Aim of the exercise
Put each line of the records into a JSON list of strings, starting with the line that contains "Tap the sync" and going on through the line that contains "Click the caption", both included. Give one string per line and leave out blank lines.

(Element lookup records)
================

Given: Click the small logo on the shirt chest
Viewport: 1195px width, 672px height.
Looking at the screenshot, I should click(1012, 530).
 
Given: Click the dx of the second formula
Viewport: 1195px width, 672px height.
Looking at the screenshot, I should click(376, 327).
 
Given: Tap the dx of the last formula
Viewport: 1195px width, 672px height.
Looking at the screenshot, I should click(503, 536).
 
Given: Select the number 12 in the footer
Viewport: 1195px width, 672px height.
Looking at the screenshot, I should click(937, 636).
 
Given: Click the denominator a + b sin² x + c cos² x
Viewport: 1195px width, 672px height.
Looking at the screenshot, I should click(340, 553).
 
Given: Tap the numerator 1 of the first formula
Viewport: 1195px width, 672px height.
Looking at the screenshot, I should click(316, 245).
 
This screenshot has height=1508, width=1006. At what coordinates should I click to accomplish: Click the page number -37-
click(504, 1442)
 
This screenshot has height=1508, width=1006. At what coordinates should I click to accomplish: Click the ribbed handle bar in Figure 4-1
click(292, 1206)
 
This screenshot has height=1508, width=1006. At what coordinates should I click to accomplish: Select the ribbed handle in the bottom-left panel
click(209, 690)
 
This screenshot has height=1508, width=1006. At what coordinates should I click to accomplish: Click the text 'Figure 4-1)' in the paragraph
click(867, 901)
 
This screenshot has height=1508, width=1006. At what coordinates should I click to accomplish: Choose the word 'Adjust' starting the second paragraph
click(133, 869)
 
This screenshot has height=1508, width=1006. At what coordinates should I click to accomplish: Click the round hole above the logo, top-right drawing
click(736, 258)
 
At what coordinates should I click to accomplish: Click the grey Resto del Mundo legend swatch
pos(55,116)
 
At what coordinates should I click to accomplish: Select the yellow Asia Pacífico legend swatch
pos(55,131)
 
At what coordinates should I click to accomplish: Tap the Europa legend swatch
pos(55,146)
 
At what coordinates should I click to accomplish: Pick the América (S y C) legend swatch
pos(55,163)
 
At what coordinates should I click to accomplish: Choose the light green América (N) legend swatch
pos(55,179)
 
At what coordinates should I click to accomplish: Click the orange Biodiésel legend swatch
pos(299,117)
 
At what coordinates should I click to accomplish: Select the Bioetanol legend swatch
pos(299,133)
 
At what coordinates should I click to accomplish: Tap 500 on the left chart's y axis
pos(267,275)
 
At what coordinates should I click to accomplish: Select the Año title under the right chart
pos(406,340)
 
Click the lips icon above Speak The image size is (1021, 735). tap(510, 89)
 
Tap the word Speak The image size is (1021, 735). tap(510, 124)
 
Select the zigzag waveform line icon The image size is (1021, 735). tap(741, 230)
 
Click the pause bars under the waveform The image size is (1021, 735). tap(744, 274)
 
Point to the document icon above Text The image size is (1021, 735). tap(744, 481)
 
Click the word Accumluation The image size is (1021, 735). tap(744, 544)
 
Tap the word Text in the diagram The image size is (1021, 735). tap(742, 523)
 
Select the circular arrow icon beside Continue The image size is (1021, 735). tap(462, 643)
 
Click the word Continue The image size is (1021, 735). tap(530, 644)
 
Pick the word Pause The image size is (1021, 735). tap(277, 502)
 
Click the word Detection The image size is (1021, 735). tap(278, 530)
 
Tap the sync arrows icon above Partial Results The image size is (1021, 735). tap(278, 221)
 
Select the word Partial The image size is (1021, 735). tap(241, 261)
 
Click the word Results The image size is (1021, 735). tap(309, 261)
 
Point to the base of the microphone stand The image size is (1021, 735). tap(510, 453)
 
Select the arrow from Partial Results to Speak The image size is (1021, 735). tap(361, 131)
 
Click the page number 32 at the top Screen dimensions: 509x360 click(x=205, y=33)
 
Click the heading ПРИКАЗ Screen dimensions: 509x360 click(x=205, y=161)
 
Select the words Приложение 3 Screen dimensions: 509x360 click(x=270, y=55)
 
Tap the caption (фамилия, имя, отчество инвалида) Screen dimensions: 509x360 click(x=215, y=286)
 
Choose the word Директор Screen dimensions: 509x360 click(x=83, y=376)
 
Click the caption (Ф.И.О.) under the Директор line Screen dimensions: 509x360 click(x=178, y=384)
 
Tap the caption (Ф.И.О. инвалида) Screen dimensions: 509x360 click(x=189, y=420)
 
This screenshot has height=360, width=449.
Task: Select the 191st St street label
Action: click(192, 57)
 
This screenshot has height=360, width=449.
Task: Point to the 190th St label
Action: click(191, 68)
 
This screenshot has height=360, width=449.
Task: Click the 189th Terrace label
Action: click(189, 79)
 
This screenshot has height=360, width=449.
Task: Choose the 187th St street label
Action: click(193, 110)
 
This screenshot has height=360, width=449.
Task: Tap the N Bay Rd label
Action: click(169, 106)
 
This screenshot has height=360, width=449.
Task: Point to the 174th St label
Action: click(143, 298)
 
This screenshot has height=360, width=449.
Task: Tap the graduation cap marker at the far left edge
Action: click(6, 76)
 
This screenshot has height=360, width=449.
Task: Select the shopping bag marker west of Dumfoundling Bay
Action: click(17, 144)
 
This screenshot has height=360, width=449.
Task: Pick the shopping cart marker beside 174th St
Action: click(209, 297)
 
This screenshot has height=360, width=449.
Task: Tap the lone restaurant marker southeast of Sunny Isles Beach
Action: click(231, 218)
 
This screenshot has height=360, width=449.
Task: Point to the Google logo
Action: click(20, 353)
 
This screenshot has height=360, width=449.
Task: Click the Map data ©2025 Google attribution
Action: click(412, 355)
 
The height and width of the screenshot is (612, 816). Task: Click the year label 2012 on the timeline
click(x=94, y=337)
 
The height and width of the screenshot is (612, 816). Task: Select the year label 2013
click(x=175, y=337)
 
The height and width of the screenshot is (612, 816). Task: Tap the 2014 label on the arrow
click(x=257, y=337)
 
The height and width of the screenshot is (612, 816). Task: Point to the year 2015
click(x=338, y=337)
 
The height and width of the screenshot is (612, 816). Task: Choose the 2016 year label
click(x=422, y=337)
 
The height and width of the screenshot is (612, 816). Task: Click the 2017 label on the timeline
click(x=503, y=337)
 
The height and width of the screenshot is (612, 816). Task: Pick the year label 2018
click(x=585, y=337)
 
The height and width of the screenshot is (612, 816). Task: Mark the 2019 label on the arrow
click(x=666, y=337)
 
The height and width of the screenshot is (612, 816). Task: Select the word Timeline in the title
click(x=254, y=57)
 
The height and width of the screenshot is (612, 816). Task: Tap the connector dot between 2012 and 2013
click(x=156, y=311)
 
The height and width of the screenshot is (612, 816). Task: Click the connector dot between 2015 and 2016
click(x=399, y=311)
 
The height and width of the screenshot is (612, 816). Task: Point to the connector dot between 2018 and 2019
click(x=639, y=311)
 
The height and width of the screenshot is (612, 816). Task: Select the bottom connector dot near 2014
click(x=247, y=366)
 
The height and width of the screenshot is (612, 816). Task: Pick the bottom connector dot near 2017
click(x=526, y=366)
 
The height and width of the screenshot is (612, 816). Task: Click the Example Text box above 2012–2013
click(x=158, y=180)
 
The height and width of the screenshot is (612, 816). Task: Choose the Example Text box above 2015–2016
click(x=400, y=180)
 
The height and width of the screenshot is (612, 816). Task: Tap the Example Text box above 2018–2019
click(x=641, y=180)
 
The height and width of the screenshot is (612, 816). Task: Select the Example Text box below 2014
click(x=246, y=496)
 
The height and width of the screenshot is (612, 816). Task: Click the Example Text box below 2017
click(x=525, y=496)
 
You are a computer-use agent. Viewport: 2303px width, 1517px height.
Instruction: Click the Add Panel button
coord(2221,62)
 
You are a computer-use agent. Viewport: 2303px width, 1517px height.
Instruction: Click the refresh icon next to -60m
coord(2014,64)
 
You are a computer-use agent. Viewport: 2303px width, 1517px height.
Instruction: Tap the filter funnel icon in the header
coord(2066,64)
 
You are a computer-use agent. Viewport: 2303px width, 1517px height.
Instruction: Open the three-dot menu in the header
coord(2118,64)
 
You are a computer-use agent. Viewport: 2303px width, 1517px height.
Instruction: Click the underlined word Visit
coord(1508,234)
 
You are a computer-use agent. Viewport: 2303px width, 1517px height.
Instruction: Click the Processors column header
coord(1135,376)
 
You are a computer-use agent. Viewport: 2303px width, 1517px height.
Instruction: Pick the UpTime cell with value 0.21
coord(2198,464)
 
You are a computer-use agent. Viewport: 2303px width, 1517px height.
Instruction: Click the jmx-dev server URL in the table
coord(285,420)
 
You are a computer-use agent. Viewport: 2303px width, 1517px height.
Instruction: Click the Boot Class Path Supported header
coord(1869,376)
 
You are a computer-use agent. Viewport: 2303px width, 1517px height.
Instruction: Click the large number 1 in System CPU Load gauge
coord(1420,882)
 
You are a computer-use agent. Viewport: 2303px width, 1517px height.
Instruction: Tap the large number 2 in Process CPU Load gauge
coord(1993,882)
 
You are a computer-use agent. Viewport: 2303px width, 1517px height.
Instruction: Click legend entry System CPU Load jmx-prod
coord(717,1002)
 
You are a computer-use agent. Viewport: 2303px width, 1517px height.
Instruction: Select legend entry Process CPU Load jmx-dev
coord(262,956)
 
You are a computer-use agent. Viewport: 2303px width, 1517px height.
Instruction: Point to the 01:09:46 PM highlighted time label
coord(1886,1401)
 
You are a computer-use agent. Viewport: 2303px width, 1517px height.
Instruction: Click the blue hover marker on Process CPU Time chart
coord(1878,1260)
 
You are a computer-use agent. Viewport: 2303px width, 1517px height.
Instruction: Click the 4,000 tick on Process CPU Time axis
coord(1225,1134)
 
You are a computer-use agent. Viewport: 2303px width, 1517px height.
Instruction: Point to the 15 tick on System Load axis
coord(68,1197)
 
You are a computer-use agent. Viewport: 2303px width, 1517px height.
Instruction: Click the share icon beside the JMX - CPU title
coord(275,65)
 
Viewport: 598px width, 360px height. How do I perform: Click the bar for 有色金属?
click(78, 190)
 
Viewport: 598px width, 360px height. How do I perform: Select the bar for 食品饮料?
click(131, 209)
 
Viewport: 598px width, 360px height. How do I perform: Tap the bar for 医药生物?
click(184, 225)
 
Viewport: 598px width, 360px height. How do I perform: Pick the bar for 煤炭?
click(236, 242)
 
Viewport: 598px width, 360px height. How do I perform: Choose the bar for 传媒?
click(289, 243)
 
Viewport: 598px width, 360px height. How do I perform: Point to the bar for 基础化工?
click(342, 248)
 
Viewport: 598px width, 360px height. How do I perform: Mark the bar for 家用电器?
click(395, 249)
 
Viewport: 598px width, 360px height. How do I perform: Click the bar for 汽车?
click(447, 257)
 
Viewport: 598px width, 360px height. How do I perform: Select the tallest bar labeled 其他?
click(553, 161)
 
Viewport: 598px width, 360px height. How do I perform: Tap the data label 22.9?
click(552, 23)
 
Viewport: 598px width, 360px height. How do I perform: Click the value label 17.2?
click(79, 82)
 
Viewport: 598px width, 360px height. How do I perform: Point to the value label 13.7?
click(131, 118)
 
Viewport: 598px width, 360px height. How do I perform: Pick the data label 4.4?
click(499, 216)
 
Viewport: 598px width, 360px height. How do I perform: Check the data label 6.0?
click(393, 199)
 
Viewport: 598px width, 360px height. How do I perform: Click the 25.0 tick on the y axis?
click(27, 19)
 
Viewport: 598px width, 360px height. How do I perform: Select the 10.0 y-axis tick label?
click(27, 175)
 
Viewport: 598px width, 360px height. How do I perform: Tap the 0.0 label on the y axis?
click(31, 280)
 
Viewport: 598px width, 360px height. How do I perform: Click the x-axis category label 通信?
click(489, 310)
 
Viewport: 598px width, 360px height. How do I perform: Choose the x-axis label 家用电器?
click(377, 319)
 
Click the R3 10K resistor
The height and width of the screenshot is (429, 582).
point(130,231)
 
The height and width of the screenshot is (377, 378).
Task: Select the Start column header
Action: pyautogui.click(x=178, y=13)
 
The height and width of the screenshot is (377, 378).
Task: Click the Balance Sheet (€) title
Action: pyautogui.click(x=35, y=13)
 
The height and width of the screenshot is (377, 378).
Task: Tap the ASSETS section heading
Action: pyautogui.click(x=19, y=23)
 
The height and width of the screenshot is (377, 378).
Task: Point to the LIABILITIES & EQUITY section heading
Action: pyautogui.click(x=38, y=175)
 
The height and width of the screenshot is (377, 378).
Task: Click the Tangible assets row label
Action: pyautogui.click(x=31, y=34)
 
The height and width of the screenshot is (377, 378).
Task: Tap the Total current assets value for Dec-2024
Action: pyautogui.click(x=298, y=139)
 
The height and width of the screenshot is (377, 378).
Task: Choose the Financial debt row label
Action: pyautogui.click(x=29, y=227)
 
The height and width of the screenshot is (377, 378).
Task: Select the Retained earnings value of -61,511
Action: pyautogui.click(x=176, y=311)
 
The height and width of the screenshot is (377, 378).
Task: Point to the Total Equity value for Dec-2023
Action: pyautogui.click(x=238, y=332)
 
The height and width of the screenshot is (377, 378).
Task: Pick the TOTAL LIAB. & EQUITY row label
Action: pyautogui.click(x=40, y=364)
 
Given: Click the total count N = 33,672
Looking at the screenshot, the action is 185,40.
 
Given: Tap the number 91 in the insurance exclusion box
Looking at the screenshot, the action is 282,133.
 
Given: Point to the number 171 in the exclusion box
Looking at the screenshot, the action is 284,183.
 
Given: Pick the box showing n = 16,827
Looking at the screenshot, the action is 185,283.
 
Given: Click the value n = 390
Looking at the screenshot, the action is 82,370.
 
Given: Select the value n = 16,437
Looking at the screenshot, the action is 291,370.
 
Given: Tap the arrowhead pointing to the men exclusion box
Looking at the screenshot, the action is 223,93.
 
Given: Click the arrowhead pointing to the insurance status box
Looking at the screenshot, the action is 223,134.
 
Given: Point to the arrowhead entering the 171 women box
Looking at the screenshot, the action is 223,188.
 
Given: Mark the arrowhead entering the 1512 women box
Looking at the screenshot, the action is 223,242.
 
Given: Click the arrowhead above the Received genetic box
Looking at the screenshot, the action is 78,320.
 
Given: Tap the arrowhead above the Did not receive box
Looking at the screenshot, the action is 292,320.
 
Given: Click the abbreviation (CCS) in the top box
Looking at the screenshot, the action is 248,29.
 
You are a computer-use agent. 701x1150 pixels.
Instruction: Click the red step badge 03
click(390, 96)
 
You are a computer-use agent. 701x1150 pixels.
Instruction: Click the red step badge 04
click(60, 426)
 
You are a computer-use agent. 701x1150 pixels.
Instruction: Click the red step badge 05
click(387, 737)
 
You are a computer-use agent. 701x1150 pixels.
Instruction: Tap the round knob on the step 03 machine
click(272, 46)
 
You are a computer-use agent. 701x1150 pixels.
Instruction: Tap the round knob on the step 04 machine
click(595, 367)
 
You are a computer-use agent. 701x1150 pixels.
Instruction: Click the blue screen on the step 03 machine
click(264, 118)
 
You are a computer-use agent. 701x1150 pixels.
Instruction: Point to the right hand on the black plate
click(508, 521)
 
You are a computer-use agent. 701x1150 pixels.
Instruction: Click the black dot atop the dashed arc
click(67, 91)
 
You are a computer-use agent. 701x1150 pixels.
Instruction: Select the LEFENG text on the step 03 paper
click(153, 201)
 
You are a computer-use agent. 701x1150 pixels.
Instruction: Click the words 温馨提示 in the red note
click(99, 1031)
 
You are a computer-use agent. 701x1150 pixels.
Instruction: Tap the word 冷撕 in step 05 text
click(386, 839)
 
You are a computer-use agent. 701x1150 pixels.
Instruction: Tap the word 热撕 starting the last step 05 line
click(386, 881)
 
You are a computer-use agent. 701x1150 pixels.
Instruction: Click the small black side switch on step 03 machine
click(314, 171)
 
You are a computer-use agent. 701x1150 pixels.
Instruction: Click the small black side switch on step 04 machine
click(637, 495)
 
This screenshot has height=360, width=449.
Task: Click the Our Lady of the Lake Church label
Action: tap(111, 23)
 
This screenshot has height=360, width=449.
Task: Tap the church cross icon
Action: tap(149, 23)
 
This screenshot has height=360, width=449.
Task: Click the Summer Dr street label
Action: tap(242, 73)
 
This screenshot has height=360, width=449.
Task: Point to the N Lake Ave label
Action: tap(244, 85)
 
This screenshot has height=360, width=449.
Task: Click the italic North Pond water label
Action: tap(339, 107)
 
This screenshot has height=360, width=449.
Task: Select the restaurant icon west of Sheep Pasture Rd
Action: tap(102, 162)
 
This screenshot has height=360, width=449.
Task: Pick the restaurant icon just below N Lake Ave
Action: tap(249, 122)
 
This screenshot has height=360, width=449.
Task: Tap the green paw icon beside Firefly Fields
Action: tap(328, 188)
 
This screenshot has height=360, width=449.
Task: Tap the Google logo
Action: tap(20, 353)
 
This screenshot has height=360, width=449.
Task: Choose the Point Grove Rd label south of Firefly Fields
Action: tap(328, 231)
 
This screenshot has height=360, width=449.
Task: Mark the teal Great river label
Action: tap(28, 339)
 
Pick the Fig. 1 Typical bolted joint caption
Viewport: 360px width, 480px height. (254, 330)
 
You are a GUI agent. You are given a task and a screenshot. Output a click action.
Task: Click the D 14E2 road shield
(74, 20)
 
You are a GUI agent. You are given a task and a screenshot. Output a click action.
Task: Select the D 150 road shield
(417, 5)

================

Task result
[
  "Tap the sync arrows icon above Partial Results The image size is (1021, 735). tap(278, 221)",
  "Select the word Partial The image size is (1021, 735). tap(241, 261)",
  "Click the word Results The image size is (1021, 735). tap(309, 261)",
  "Point to the base of the microphone stand The image size is (1021, 735). tap(510, 453)",
  "Select the arrow from Partial Results to Speak The image size is (1021, 735). tap(361, 131)",
  "Click the page number 32 at the top Screen dimensions: 509x360 click(x=205, y=33)",
  "Click the heading ПРИКАЗ Screen dimensions: 509x360 click(x=205, y=161)",
  "Select the words Приложение 3 Screen dimensions: 509x360 click(x=270, y=55)",
  "Tap the caption (фамилия, имя, отчество инвалида) Screen dimensions: 509x360 click(x=215, y=286)",
  "Choose the word Директор Screen dimensions: 509x360 click(x=83, y=376)",
  "Click the caption (Ф.И.О.) under the Директор line Screen dimensions: 509x360 click(x=178, y=384)"
]